* _Exercise_:
Return every line below exactly as written.

--- Data for review ---

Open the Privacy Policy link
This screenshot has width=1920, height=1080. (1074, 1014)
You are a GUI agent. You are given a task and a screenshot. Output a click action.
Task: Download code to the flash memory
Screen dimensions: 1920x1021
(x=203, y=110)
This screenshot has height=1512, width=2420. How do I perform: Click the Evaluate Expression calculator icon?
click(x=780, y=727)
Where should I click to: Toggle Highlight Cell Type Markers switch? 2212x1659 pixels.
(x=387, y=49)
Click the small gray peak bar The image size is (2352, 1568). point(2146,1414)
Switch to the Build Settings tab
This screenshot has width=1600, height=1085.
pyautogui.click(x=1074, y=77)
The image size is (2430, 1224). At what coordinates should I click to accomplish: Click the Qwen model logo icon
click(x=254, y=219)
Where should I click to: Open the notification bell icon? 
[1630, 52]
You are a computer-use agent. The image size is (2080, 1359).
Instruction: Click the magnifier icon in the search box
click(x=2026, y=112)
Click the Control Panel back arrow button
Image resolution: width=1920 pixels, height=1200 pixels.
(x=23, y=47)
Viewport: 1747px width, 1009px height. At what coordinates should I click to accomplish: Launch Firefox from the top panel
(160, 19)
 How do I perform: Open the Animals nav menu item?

---

* _Response to this exercise_:
Open the Privacy Policy link
This screenshot has width=1920, height=1080. (1074, 1014)
You are a GUI agent. You are given a task and a screenshot. Output a click action.
Task: Download code to the flash memory
Screen dimensions: 1920x1021
(x=203, y=110)
This screenshot has height=1512, width=2420. How do I perform: Click the Evaluate Expression calculator icon?
click(x=780, y=727)
Where should I click to: Toggle Highlight Cell Type Markers switch? 2212x1659 pixels.
(x=387, y=49)
Click the small gray peak bar The image size is (2352, 1568). point(2146,1414)
Switch to the Build Settings tab
This screenshot has width=1600, height=1085.
pyautogui.click(x=1074, y=77)
The image size is (2430, 1224). At what coordinates should I click to accomplish: Click the Qwen model logo icon
click(x=254, y=219)
Where should I click to: Open the notification bell icon? 
[1630, 52]
You are a computer-use agent. The image size is (2080, 1359).
Instruction: Click the magnifier icon in the search box
click(x=2026, y=112)
Click the Control Panel back arrow button
Image resolution: width=1920 pixels, height=1200 pixels.
(x=23, y=47)
Viewport: 1747px width, 1009px height. At what coordinates should I click to accomplish: Launch Firefox from the top panel
(160, 19)
 How do I perform: Open the Animals nav menu item?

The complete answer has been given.